Fünf Männer standen wie eine Wand vor uns, undurchringlich unzerstörbar. Ich spürte eine Hand die sich an meinen Oberarm festkrallte. Lilly war aufgewacht und klammerte sich nun krampfhaft an meinen Arm. Tränen liefen über ihre Wangen, ihren Blick hatte sie starr auf einen der Männer gerichtet, der weiter hinten stand. Er trat in den Vordergrund und ich erblasste. In seinen Armen lag Clara. Eine tiefe Schnittwunde klaffte an ihrer Seite hin bis zum Rücken verlaufend. Der Stoff ihres Oberteils war blutgetränkt. Im Sekundentakt fielen Tropfen der roten Flüssigkeit auf den Boden. An den Armen des Mannes liefen Flüsse entlang, die unter seinen Finger hervorquollen und an seine Händen verschmierten.
Die grauenvolle Lache erklang zum zweiten Mal und ließ mich zusammen zucken. Mein Kopf ruckte in die Richtung aus der das Gackern kam und ich erblickte einen normal großen blondhaarigen Mann. Er war kräftig gebaut, schien jedoch der Schwächste der Fünf zu sein. Er trug einen italienischen Anzug, welcher einfach nicht in diese Situation passen wollte. Seine Mimik war eine Mischung aus Hass, Vergeltung und Genugtuung. Diese Gefühle spiegelten sich auch in seinen stechenden Augen wieder, welche passender Weise eine eisklare blaue Iris enthielten.

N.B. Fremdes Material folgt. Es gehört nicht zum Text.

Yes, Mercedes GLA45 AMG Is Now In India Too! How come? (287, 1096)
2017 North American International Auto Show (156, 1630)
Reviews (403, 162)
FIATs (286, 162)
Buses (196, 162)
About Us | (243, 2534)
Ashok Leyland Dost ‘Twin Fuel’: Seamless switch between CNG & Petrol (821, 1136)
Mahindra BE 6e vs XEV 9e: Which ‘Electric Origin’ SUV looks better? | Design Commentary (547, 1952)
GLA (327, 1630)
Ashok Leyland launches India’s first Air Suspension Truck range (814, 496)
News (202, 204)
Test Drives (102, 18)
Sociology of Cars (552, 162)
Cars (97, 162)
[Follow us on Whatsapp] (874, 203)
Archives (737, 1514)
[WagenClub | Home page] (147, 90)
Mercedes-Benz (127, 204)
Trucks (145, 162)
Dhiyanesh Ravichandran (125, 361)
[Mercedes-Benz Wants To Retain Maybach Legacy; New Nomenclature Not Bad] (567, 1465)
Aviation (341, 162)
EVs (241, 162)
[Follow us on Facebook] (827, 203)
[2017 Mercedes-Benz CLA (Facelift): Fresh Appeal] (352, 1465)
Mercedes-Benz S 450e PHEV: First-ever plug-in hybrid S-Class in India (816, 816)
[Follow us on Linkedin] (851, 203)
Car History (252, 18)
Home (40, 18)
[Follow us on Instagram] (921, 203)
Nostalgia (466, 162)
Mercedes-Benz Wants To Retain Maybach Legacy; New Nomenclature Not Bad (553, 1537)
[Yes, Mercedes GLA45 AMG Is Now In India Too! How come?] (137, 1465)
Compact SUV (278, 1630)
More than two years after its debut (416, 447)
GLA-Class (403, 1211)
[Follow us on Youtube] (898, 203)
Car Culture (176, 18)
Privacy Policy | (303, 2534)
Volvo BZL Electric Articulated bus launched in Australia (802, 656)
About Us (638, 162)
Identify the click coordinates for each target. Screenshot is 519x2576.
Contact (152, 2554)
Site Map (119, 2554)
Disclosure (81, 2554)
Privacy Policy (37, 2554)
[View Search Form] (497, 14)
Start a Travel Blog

"Ich habe nicht erwartet dich nochmals hier anzutreffen." seine schneidende Stimme hallte in meinen Gehörgängen wieder. "Nun denn" fuhr er fort "Sicherlich willst du wissen warum deine 'princesa' sterben musste."
Er löste sich aus der Reihe und und schritt auf den Träger zu.
"Genau genommen hat unsere kleine Geschichte schon an dem Tag angefangen,wo sie sich entschieden hatte Detective des Morddezernates zu werden. Ich glaube schon fast das es Zufall war ihr zu begegnen, denn sie wurde keinem anderem Team zu geteilt, als das, mit der höchsten Aufklärungsrate. Da es logisch ist dass sie nach Erklärungen für den Tod ihrer Eltern suchte, war es nur eine Frage der Zeit, dass sie in meiner gesellschaftlichen Umgebung nach Hinweisen suchte. Um es kurz zu fassen: Ihr Team buchtete durch ihre Nachforschungen mehr meiner Männer ein als ich rekrutieren konnte. Das war mir selbstverständlich ein Dorn im Auge. Deshalb versuchte ich sie auf meine Seite zu ziehen. Ich hätte es auch fast geschafft wär dieser Trottel von Bundesagent nicht gewesen. Manuel oder so."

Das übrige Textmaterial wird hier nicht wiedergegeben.